> **Data provided**
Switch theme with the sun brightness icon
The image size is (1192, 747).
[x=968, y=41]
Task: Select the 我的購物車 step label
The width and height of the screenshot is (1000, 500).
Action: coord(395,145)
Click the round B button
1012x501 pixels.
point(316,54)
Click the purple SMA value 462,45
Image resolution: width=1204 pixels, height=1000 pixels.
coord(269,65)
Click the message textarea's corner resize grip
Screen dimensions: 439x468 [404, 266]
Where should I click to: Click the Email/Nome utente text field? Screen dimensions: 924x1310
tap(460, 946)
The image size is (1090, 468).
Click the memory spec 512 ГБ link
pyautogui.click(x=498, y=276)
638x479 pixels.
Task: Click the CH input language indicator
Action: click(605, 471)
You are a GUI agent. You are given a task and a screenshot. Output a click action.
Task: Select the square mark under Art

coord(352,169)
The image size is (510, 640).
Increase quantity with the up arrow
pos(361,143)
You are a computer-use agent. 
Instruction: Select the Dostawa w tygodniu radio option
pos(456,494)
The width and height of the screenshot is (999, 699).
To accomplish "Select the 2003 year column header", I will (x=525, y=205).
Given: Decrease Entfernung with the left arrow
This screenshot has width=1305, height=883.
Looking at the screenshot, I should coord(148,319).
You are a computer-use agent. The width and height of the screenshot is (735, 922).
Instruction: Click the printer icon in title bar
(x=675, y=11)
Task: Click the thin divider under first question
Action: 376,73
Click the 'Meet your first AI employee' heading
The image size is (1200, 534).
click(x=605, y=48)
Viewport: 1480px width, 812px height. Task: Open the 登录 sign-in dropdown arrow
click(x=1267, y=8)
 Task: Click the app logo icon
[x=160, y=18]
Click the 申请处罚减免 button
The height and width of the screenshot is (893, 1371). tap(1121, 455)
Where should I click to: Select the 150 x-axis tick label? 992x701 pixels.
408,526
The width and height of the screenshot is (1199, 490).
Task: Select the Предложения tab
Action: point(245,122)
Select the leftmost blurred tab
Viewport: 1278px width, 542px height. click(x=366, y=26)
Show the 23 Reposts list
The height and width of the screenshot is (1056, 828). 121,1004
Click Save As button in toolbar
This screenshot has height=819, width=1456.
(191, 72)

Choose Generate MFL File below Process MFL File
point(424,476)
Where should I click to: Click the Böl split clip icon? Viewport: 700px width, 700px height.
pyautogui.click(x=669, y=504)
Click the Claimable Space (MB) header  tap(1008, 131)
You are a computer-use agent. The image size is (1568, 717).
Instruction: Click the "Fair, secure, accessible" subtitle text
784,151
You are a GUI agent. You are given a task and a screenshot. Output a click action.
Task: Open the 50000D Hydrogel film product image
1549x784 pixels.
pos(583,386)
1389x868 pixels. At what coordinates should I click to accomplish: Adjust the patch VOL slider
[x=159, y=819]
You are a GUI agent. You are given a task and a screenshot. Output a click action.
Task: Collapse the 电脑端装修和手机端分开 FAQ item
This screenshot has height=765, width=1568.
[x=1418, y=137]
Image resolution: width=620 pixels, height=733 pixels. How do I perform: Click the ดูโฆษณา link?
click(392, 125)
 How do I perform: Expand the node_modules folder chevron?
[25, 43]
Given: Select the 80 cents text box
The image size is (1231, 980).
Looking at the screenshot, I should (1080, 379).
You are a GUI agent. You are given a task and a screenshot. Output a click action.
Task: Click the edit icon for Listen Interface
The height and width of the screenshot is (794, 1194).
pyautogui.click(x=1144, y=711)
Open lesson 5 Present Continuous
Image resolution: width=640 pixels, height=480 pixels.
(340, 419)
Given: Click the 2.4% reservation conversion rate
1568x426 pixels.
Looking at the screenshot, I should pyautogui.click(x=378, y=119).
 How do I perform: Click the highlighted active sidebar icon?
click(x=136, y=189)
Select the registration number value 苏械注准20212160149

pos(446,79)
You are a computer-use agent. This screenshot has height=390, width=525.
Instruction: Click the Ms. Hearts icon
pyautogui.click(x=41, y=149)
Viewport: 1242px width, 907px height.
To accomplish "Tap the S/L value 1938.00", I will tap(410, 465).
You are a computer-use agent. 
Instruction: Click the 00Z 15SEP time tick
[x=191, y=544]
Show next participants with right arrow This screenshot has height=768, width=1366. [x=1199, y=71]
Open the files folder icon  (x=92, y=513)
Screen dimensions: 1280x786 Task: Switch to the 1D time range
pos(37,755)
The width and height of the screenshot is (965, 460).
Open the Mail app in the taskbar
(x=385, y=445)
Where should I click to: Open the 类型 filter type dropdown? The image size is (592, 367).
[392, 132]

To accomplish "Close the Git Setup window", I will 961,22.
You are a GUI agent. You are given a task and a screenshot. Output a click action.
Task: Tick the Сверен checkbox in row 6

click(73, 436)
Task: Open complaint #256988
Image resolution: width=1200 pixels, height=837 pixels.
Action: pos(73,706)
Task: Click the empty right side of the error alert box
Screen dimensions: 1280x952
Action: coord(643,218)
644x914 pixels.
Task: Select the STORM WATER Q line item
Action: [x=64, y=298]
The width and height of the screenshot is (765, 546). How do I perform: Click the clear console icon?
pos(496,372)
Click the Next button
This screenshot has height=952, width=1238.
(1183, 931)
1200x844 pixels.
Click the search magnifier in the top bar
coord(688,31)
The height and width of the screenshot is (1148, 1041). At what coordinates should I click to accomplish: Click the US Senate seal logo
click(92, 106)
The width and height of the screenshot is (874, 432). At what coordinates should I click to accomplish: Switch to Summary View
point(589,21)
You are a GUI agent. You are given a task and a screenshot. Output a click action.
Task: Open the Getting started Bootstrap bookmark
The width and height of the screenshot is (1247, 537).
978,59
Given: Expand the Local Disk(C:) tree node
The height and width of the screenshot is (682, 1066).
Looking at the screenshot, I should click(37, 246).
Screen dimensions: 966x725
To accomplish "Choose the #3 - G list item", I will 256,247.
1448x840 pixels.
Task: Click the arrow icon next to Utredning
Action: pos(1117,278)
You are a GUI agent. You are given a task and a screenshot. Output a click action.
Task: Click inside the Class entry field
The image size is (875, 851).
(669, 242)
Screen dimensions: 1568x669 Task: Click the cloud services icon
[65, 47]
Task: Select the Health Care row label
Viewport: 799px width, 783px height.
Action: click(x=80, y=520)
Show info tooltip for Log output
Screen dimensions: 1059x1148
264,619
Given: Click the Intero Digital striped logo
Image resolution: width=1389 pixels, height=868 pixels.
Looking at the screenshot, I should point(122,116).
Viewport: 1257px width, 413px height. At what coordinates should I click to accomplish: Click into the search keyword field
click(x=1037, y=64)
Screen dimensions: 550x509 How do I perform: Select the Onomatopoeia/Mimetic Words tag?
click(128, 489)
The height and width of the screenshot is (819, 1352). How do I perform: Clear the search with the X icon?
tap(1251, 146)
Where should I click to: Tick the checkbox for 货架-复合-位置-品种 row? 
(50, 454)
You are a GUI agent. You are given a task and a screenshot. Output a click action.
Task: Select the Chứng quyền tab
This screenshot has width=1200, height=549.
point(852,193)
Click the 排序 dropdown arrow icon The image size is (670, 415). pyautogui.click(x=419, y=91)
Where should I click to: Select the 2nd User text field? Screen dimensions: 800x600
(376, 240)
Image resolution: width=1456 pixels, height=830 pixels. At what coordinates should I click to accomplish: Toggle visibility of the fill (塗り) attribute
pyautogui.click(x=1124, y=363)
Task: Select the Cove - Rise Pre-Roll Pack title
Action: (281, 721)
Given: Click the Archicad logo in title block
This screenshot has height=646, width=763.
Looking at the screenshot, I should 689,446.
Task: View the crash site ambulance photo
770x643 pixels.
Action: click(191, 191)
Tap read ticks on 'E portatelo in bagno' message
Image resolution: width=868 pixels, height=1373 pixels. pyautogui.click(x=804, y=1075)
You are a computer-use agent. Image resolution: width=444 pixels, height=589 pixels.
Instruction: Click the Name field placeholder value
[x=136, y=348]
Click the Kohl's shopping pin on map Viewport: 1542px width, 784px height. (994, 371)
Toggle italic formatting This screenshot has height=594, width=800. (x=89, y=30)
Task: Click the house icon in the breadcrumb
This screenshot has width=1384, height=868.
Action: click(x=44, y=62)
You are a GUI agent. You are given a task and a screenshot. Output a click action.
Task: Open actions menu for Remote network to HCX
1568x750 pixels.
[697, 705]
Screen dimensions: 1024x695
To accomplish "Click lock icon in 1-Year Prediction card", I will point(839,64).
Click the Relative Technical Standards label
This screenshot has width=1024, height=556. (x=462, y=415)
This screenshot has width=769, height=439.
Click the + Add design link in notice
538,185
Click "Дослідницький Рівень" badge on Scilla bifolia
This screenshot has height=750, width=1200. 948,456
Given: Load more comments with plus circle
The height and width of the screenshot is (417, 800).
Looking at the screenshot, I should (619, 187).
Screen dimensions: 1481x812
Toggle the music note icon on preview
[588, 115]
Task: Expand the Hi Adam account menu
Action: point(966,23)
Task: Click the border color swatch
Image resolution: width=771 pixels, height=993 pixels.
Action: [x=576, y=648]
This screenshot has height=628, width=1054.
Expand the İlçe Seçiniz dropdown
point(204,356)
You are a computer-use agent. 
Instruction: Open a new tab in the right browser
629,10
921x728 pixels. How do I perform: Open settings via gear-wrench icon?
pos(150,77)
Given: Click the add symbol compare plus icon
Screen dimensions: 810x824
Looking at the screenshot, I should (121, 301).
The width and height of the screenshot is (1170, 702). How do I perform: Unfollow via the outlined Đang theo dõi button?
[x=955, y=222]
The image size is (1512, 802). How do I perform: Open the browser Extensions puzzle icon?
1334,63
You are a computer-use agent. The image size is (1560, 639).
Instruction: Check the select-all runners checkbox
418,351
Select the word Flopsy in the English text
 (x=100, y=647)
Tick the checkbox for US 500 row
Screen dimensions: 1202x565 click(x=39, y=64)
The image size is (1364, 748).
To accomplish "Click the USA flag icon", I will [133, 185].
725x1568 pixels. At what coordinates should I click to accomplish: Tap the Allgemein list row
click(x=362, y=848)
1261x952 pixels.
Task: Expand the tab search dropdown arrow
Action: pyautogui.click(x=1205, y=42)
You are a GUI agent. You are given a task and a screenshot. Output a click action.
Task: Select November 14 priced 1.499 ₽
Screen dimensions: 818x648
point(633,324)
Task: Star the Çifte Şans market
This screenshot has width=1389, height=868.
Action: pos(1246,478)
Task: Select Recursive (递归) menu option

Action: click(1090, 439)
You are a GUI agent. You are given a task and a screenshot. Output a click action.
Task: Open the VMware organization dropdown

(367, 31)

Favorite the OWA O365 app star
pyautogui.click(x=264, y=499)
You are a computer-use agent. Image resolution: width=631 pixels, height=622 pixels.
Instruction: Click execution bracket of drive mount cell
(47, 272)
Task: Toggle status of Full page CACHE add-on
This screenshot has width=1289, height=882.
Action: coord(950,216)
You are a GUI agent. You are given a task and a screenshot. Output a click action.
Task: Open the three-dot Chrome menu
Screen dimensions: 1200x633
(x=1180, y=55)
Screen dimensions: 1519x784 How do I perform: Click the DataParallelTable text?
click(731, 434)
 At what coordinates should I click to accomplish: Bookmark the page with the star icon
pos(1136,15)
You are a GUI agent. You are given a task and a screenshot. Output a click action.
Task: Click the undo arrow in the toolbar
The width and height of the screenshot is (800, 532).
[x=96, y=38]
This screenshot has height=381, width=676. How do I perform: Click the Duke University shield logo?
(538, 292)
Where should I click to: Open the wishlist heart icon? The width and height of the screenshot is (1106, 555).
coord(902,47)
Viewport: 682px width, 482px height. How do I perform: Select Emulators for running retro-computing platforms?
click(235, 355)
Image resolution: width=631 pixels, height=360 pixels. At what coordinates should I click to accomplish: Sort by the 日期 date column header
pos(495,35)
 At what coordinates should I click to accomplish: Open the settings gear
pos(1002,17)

> **Exercise instructions**
Above are the lines; repeat exactly the ones from the line containing "This screenshot has height=765, width=1568." down to the line containing "Viewport: 1242px width, 907px height.", both inclusive.

> **The answer**
This screenshot has height=765, width=1568.
[x=1418, y=137]
Image resolution: width=620 pixels, height=733 pixels. How do I perform: Click the ดูโฆษณา link?
click(392, 125)
 How do I perform: Expand the node_modules folder chevron?
[25, 43]
Given: Select the 80 cents text box
The image size is (1231, 980).
Looking at the screenshot, I should (1080, 379).
You are a GUI agent. You are given a task and a screenshot. Output a click action.
Task: Click the edit icon for Listen Interface
The height and width of the screenshot is (794, 1194).
pyautogui.click(x=1144, y=711)
Open lesson 5 Present Continuous
Image resolution: width=640 pixels, height=480 pixels.
(340, 419)
Given: Click the 2.4% reservation conversion rate
1568x426 pixels.
Looking at the screenshot, I should pyautogui.click(x=378, y=119).
 How do I perform: Click the highlighted active sidebar icon?
click(x=136, y=189)
Select the registration number value 苏械注准20212160149

pos(446,79)
You are a computer-use agent. This screenshot has height=390, width=525.
Instruction: Click the Ms. Hearts icon
pyautogui.click(x=41, y=149)
Viewport: 1242px width, 907px height.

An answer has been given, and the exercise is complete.